Exercise instructions:
Please count the lines of the entries below that contain the string "resolution", treating case as significant, and reply with the number alone.
-- Records provided start --
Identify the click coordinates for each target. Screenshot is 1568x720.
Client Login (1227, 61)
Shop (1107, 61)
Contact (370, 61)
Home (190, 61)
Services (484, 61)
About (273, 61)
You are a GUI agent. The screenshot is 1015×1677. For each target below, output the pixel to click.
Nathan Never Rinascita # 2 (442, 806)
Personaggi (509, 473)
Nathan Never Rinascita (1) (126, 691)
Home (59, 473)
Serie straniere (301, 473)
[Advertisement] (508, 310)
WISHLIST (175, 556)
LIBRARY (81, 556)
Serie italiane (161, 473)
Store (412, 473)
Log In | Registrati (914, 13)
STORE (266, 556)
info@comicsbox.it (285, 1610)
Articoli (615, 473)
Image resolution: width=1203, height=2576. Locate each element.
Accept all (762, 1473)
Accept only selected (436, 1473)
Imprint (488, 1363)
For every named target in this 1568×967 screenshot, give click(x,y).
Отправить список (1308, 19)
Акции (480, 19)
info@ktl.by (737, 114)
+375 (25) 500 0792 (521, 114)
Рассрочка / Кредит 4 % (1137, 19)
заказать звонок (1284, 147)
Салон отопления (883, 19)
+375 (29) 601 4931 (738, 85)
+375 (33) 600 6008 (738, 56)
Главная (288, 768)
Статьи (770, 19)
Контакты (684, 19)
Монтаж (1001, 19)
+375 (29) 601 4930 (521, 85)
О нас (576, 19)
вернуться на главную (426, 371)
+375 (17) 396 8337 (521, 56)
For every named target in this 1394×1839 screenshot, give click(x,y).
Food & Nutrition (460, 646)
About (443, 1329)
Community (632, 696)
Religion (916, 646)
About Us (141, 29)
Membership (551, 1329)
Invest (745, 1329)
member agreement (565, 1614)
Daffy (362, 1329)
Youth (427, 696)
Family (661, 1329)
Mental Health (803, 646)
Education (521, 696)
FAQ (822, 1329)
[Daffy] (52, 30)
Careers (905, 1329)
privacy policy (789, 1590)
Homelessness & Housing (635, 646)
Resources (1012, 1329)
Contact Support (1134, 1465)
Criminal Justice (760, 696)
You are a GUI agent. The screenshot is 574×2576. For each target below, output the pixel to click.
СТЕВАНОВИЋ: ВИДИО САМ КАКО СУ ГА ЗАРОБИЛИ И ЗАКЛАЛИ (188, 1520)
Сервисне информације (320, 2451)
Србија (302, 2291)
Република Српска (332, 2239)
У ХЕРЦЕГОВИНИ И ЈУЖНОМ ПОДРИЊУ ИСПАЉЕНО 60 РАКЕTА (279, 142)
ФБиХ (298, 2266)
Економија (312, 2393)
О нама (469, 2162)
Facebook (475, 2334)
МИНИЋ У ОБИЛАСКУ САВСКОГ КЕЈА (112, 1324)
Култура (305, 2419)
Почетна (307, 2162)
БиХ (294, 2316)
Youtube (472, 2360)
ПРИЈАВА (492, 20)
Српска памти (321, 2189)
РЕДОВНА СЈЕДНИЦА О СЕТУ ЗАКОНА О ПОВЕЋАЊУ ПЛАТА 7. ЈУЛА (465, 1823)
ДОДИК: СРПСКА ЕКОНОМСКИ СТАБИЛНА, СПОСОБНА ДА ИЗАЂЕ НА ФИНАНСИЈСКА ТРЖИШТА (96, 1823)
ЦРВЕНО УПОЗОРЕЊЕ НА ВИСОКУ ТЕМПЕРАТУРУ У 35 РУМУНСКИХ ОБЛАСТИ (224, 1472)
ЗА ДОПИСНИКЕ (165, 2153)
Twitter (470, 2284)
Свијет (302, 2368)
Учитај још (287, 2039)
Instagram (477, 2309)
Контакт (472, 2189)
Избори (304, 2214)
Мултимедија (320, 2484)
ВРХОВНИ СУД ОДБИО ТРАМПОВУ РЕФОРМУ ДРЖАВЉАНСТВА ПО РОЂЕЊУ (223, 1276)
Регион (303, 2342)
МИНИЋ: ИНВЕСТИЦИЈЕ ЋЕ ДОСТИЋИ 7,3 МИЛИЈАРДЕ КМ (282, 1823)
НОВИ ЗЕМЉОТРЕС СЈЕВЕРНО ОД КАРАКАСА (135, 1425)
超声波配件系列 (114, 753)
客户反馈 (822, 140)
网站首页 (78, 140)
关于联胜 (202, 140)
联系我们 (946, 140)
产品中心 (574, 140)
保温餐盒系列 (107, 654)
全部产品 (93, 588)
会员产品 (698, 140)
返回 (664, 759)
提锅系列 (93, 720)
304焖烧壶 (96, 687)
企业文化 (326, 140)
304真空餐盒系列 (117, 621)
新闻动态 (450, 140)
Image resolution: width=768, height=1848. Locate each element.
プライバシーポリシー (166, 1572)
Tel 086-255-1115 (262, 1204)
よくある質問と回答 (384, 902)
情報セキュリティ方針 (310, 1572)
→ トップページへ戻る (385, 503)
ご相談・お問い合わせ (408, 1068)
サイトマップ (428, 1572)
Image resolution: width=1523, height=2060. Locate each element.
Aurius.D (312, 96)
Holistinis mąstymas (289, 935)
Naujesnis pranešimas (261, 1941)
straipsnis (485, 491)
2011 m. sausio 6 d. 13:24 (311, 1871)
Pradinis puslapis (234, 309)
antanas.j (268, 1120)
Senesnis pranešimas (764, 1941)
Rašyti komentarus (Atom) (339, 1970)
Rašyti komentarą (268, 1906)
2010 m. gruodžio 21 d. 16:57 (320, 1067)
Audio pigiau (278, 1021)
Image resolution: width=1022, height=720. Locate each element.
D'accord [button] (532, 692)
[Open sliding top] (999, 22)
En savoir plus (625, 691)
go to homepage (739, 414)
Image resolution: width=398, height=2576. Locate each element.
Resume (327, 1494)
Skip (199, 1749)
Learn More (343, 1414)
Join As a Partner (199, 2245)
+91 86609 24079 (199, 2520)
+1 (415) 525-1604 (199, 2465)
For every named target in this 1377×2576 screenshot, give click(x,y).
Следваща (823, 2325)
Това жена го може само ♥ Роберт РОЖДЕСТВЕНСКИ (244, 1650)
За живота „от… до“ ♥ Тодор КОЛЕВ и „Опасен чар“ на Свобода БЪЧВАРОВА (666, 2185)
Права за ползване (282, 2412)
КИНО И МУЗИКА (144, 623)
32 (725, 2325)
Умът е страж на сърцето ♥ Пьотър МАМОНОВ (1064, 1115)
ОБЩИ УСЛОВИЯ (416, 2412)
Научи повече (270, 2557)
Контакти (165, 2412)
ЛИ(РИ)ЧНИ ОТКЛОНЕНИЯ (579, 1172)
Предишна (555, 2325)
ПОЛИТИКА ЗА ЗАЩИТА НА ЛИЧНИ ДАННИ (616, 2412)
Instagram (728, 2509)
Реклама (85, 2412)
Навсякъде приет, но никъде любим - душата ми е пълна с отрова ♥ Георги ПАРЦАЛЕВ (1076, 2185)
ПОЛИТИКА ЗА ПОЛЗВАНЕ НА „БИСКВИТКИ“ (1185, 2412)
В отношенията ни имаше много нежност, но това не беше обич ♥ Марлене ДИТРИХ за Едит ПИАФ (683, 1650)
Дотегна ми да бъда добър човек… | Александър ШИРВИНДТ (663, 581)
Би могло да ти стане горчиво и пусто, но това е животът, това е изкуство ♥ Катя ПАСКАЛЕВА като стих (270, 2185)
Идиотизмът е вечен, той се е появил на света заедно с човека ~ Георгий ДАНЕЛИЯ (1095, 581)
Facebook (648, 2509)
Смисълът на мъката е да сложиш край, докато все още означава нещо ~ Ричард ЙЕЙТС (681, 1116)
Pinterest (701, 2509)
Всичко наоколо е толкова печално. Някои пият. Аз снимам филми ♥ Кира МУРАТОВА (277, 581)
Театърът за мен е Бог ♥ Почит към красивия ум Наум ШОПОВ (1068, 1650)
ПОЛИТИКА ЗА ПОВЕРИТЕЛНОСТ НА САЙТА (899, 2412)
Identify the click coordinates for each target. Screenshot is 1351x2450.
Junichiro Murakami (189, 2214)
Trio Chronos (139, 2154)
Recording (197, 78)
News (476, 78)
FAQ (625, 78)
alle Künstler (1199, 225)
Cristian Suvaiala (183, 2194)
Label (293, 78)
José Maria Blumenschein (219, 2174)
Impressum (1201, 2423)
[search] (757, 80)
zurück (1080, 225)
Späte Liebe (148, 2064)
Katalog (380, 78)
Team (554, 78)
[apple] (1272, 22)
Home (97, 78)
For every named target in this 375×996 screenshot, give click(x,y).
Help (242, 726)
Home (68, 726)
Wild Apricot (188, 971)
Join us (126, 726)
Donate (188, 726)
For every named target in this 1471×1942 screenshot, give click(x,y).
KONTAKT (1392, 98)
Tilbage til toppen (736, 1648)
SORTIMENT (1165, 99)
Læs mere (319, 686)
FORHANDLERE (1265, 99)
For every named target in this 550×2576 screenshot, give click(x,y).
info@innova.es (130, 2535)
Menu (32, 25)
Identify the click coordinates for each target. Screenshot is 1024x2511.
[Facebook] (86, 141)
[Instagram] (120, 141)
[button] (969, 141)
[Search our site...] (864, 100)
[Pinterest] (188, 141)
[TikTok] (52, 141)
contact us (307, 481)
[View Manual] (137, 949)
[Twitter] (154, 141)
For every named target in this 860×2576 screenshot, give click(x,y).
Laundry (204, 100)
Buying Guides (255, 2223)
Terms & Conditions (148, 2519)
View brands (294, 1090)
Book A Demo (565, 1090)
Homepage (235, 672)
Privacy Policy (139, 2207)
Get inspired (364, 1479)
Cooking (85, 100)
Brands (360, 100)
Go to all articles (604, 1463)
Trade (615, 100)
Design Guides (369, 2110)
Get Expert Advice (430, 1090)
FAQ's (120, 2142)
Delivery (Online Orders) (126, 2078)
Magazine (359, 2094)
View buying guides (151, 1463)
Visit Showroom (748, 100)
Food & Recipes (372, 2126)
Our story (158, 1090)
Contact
-- Records provided end --
Solution below:
5